The porous body 21 of the atomization assembly is fixed in the housing part 31, and the housing chamber 311 of the housing part 31 is surrounded by a top surface 312, a first side wall 313 and a second side wall 314, wherein the first side wall 313 and the second side wall The walls 314 are arranged at intervals, and a first notch 331 and a second notch 332 are formed in the middle.

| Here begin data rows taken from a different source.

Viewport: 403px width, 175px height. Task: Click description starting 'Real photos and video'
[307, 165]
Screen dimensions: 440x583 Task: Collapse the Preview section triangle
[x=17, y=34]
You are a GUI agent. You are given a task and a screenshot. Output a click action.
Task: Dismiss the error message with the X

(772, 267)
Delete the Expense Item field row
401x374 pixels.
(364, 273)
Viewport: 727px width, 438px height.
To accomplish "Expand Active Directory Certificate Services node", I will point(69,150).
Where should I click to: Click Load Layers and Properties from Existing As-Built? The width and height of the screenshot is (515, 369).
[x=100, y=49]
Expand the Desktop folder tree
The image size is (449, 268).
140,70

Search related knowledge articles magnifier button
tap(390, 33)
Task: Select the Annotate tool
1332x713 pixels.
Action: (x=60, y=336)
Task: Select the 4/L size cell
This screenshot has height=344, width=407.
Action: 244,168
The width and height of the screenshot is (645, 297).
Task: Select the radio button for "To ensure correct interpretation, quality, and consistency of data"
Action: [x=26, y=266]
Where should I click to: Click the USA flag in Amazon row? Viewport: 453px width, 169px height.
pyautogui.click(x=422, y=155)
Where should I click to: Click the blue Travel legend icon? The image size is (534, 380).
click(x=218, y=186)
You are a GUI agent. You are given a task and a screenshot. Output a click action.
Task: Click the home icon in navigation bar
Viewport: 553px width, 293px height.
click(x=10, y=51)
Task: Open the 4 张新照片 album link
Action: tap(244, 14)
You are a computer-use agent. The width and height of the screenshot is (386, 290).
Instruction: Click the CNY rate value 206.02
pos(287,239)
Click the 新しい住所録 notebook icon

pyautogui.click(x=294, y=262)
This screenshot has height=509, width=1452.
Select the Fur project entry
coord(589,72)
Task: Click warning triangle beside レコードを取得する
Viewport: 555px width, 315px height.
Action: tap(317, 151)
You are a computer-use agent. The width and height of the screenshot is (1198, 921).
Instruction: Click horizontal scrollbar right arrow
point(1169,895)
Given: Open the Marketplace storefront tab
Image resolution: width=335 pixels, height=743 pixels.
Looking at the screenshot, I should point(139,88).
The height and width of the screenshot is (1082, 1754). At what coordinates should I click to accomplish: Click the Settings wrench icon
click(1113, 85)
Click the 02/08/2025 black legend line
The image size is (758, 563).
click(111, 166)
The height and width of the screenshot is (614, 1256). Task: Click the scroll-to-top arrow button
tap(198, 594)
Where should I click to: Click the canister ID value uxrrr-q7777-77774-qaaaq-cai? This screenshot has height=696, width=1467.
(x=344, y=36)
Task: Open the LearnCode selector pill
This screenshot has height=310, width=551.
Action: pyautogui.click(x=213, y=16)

The first notch 331 is opposite to the second notch 332 . The aerosol atomized by the heating element 22 can enter the second air outlet hole 332 and the first air outlet hole 42 through the first gap 331 and/or the second gap 332 , and then enter the inside of the air outlet pipe 13 .

Referring to Fig. 4, Fig. 5, Fig. 7 and Fig. 8, the open end 14 of the housing 10 is covered with a base 60, the base 60 has a bottom surface 61 covering the open end 12, and a main body 62. At least one first buckle 621 is disposed on the wall, and at least one first notch 15 is disposed on the housing 10 , the first buckle 621 and the first notch 15 cooperate with each other, so that the base 60 is fixedly connected to the housing 10 . Preferably, four first buckles 621 are arranged at intervals on the outer wall of the main body 62 , and four first notches 15 are correspondingly arranged at intervals on the housing 10 .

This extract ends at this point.